Bob Farrell's Investing Rules?

I don't entirely know what to make of this article. If you are already a long term investor you know you can live without the money you have invested in case the market goes down like it did in 2008 and recover. What we did is sell low and buy low which allowed us to diversify more easily  during those times to a much more diverse portfolio. However, if you need your capital in the next 5 years to invest in a business or home maybe thinking about selling might be useful to you. However, if you are a long term investor you have already planned for the market to go either up or down so you are willing to wait for it to recover once again if it goes down.
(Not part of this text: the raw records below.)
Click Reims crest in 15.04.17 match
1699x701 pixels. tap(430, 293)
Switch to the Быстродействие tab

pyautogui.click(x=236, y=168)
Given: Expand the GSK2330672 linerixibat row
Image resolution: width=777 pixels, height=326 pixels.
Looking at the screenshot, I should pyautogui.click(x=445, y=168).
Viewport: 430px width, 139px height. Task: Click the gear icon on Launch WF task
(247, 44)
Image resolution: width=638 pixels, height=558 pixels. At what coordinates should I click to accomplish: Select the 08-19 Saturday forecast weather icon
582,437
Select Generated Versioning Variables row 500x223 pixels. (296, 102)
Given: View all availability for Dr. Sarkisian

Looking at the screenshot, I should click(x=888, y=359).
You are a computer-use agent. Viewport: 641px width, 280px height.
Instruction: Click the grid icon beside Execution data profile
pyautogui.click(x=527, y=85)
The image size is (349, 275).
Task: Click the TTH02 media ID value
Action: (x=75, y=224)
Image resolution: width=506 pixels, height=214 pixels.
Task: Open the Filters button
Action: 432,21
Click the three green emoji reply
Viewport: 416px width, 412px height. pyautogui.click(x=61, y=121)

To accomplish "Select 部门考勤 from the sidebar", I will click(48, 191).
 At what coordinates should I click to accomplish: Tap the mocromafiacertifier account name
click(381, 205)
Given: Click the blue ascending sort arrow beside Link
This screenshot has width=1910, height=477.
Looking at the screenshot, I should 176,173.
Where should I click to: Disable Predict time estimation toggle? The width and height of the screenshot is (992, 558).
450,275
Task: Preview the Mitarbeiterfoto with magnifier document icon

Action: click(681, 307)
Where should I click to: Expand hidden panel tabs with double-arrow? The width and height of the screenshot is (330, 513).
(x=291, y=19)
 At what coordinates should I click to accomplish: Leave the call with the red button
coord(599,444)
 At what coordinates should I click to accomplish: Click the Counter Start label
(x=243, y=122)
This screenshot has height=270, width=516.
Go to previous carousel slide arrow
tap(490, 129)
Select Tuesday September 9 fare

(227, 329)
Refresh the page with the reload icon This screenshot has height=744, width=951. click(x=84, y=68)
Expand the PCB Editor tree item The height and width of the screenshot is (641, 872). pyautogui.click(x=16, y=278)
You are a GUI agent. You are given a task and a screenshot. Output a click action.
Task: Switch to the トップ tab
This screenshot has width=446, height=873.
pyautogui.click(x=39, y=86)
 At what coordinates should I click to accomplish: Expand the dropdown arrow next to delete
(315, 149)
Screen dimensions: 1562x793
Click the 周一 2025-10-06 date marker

It is only a problem if you need your capital somewhere else in any 5 or 10 year period. Otherwise it is not a problem. 

Remember, if you sell when you don't have to you're going to get killed by Capital Gains taxes on top of whatever losses you sustain. So, you need to be ready for literally any occurrence to be a successful long term investor. You have to be ready to gain a lot or lose a lot in the short and long term knowing historically the market has always recovered in the past. And often after recovering it greatly progresses forwards into higher and higher territory like it now has since 2008.  Also, most of the recovery in the U.S. has been in the stock market and not in property values. But, volatility is a problem that everyone has to find a way to manage if they are going to invest in the stock market.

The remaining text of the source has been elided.